(Records for the task)
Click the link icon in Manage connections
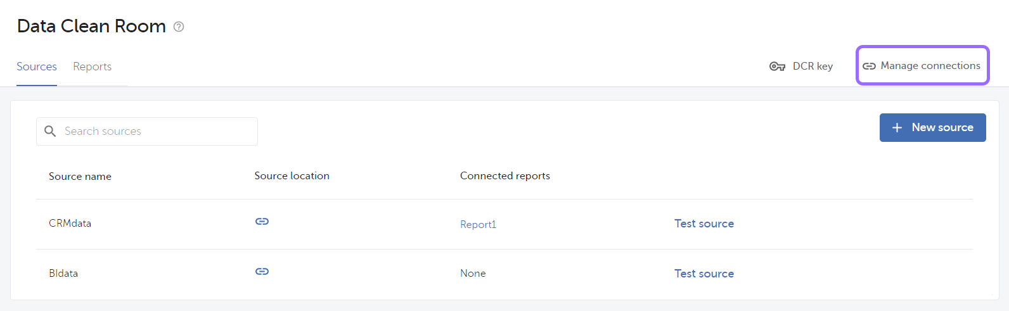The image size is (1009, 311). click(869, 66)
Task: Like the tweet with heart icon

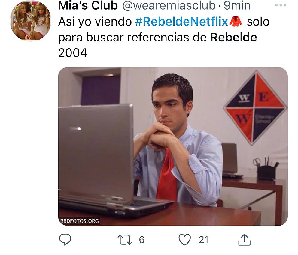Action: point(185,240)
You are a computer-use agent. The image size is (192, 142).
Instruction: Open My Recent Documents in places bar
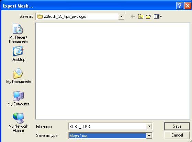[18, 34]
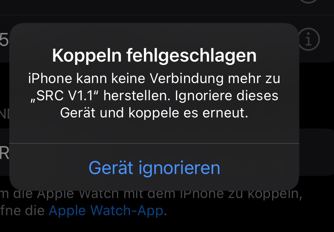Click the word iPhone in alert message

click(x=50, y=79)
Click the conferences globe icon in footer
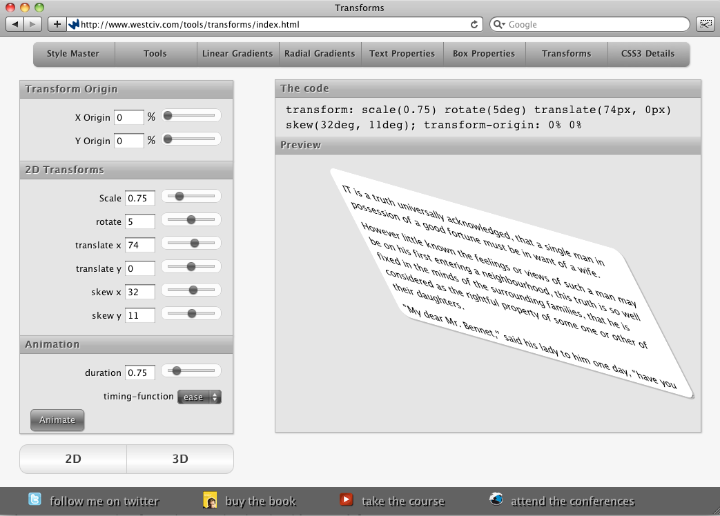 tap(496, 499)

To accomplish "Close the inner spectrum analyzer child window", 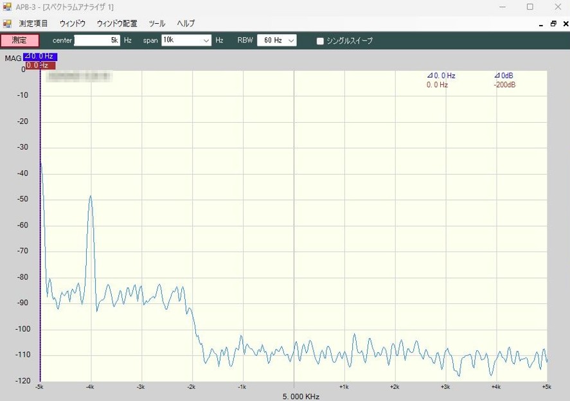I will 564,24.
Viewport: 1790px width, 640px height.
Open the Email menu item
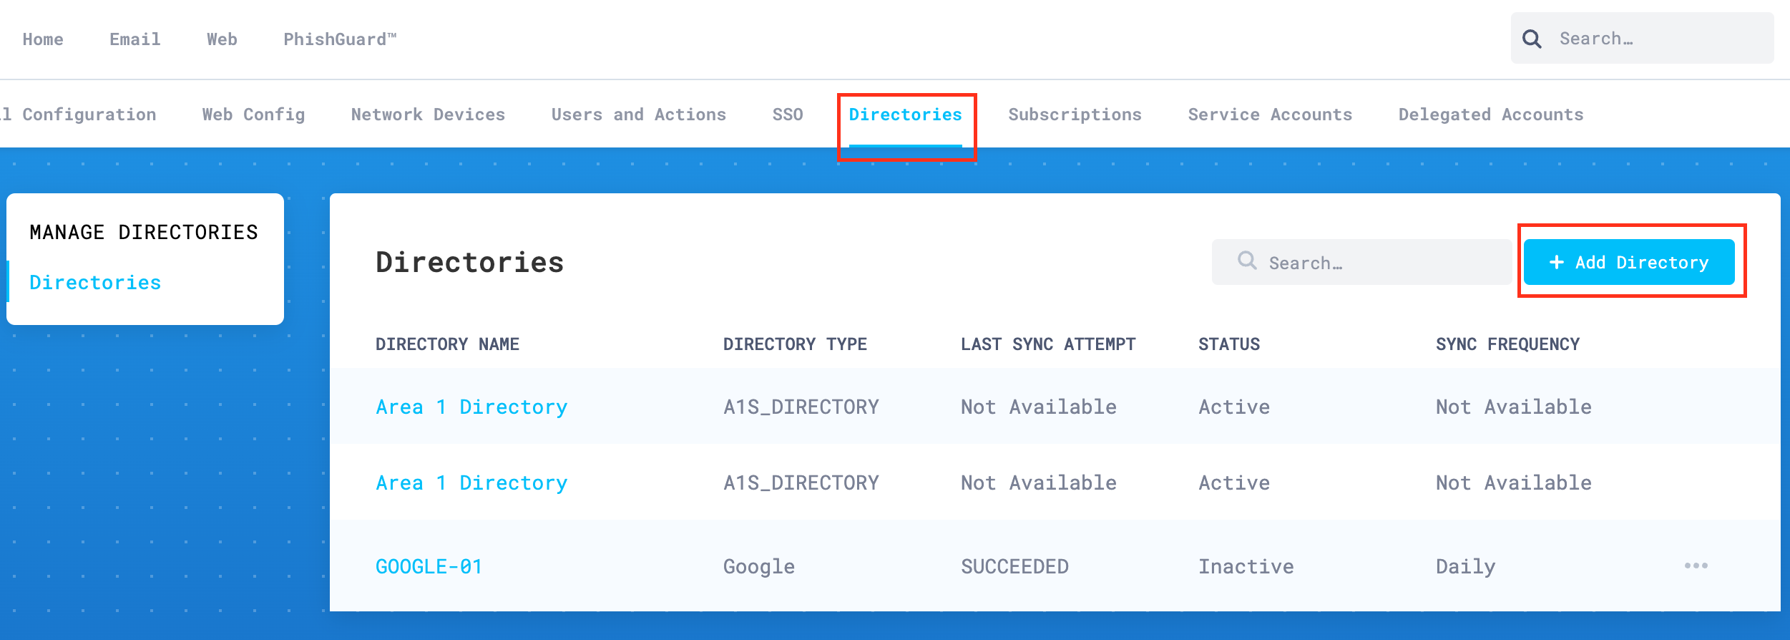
---
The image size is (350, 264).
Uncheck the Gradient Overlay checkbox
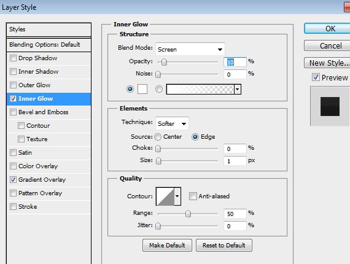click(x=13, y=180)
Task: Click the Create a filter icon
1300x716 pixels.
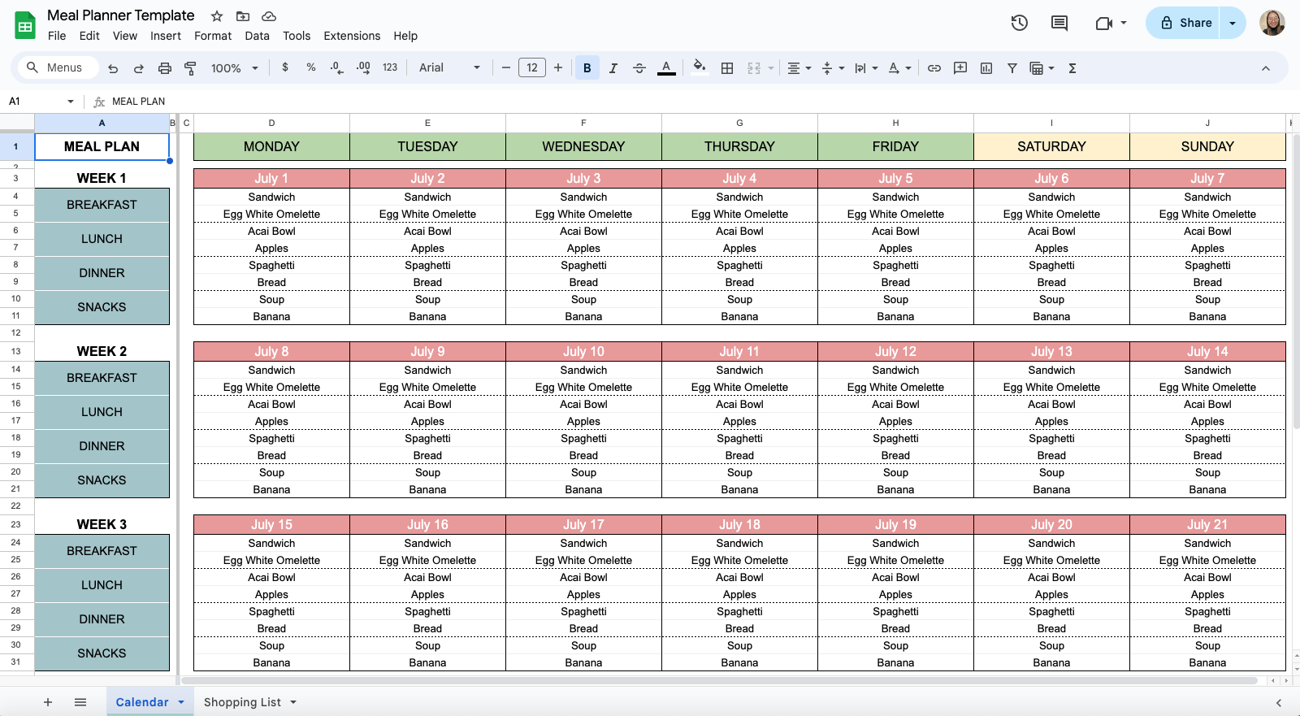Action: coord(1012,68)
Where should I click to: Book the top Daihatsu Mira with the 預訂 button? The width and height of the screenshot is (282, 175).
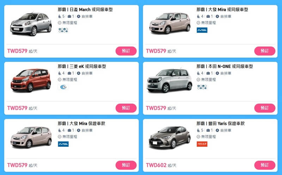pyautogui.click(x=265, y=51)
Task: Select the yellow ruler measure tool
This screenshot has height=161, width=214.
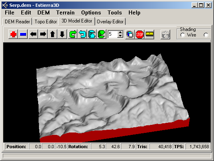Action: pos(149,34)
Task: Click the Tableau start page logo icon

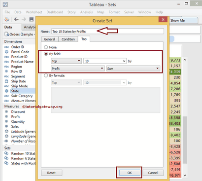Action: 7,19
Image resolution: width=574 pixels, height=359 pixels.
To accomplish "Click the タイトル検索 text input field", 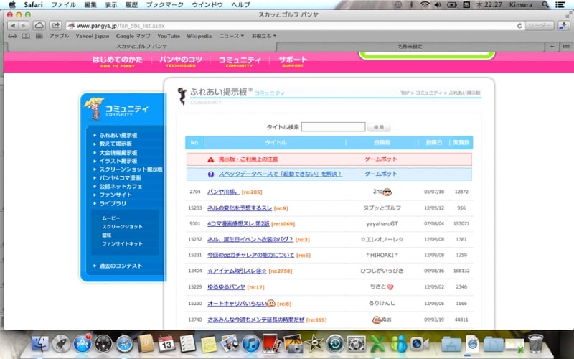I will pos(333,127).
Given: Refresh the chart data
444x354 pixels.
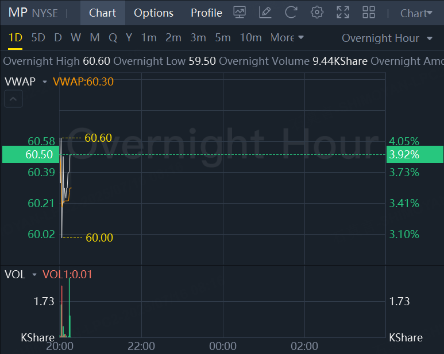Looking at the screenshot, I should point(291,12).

(What to work on) All that belongs in your answer is the stretch of entries above from the line with "Viewport: 1790px width, 640px height." through the line with "Open the Email menu item", printed exactly.

(Exercise answer)
Viewport: 1790px width, 640px height.
Open the Email menu item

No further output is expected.